To achieve carbon neutrality, the widespread adoption of electric vehicles (EVs) is driving the demand for next-generation lithium-based batteries with higher energy density, improved safety, and longer lifespan. All-solid-state batteries (ASSBs) employing LiMO₂(M = Ni, Co, Mn, and/or Al, Ni ≥ 80%) cathode active materials (CAMs) are considered promising candidates due to their high reversible capacities. However, Ni-rich CAMs suffer from structural and interfacial degradation, which is exacerbated when combined with sulfide-based solid electrolytes in ASSBs. Challenges include severe parasitic reactions at the CAM/electrolyte interface due to chemical incompatibility and electrochemical instability, and mechanical degradation such as particle isolation and CAM–electrolyte detachment, which intensifies with increasing Ni content.

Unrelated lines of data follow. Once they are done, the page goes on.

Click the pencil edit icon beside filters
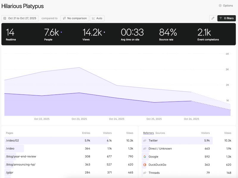The image size is (238, 178). [x=213, y=18]
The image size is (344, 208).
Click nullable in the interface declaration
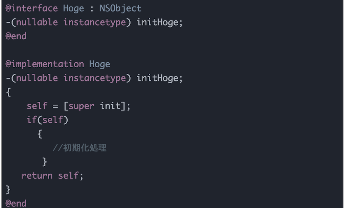pos(37,23)
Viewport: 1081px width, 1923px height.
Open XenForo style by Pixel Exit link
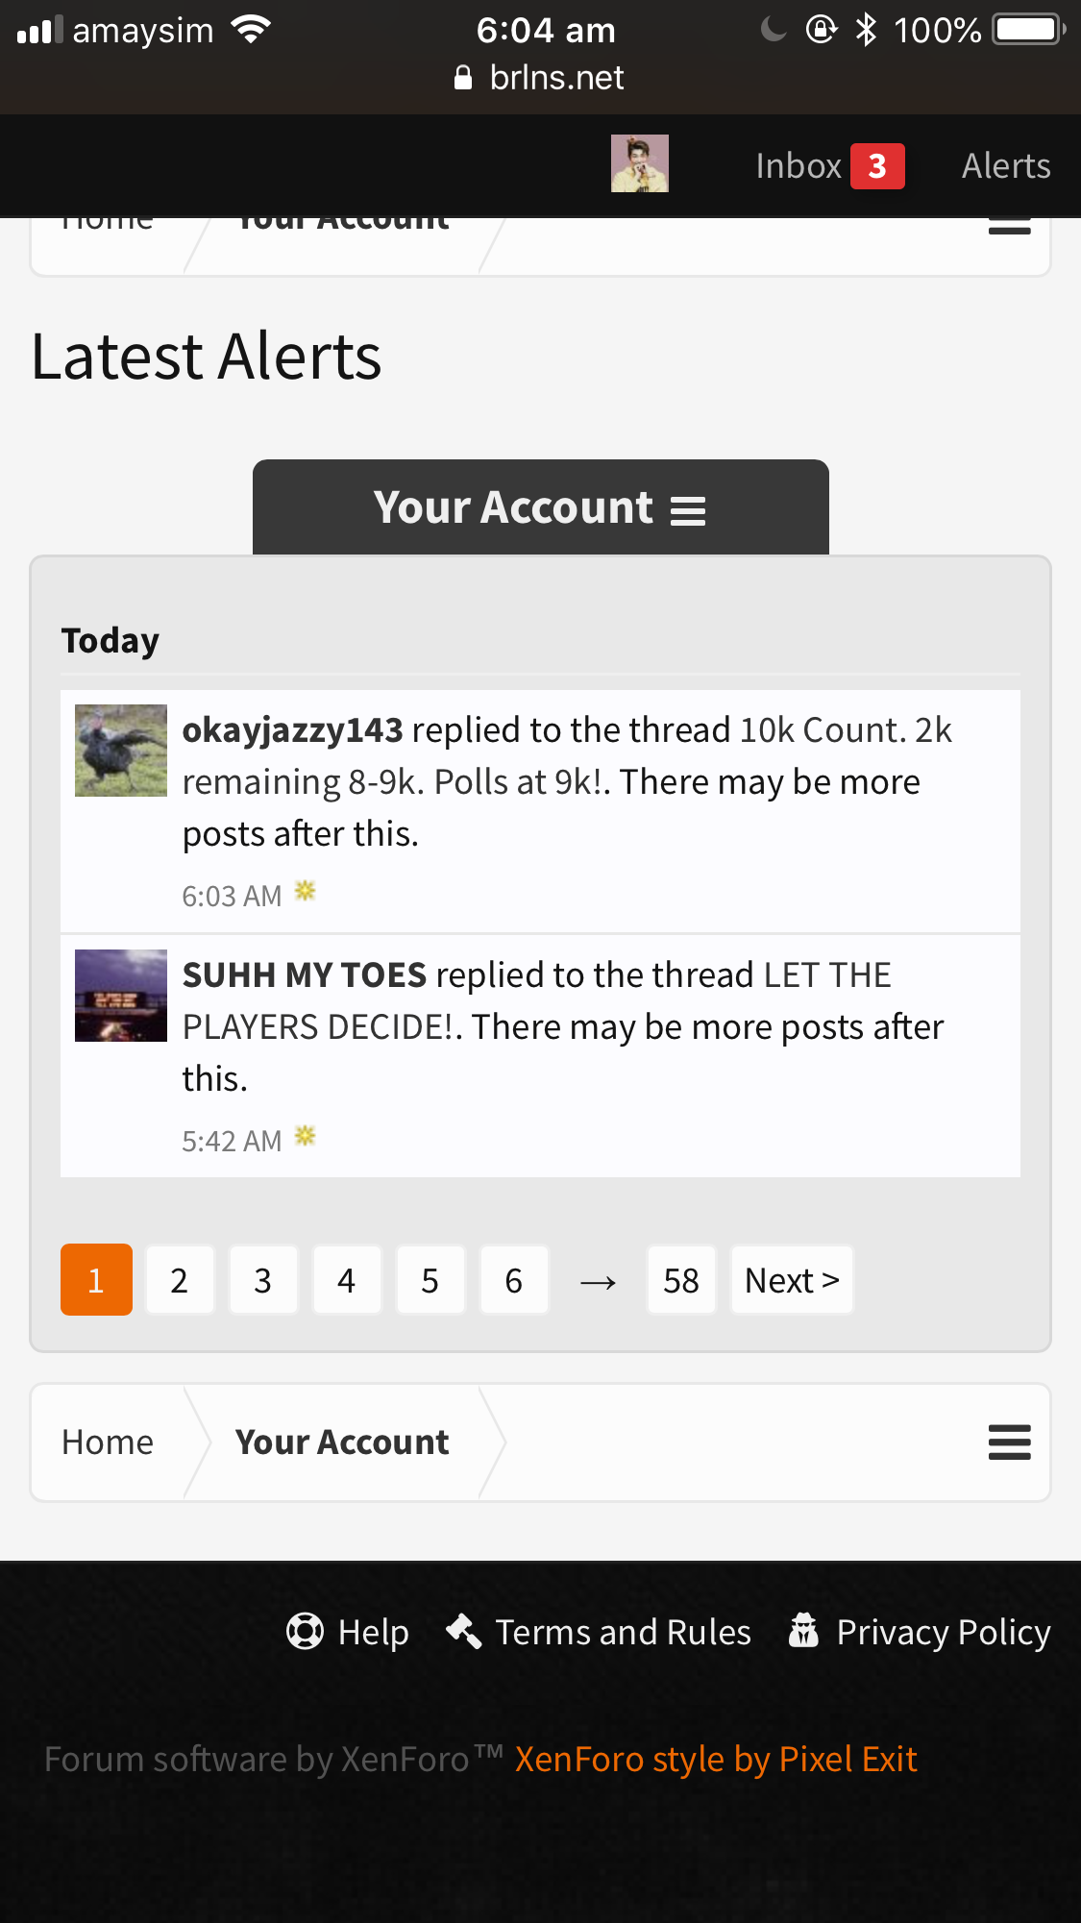click(716, 1760)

In this presentation, to overcome the trade off relationship between reversible capacity and cycling stability of NCM cathode, an approach is to develop radially aligned primary particles with crystallographic texture by Nb doping in Ni-rich layered cathodes. The Nb-doped Ni-rich cathode not only induces the surface coating layer on cathode particle surface but also produces radially oriented primary particles, demonstrating good long-term cycling performances.

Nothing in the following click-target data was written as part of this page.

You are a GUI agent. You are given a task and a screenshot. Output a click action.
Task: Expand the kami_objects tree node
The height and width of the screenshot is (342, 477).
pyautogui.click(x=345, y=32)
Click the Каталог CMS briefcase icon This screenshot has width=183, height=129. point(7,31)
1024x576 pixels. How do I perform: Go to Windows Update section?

Furthermore,we systematically evaluated the degradation mechanisms of Ni-rich Li[Ni_xCo_yAl_1-x-y]O₂ cathodes in sulfide-based ASSBs using a series of CAMs with controlled surface and morphology modifications across a wide range of Ni contents (80–95%). Quantitative comparisons among pristine, surface-modified, morphology-modified, and dual-modified CAMs revealed that surface degradation dominates at 80% Ni content, while particle isolation and interfacial detachment become significant at 85% and above. Based on the deep understanding of the capacity fading mechanisms of Ni-rich CAMs in ASSBs and the contribution of each capacity fading factor, we also propose future research strategies for developing high-performance ASSBs.

Bio

YANG-Kook Sun, a member of the Korean Academy of Engineering and a professor at Hanyang University, is primarily engaged in research on advanced energy storage materials and lithium-ion batteries. He has made significant contributions to the commercialization of lithium-polymer batteries and proposed the concept of layered concentration-gradient cathode materials for lithium-ion batteries. His research focuses on the development of cathode materials for power batteries, including the capacity fade mechanisms of high-nickel cathodes, the design of concentration-gradient structures, and microstructural control through ion doping. His team has achieved groundbreaking progress in the field of power batteries for new energy vehicles, with relate (results/achievements) having been applied to commercial production.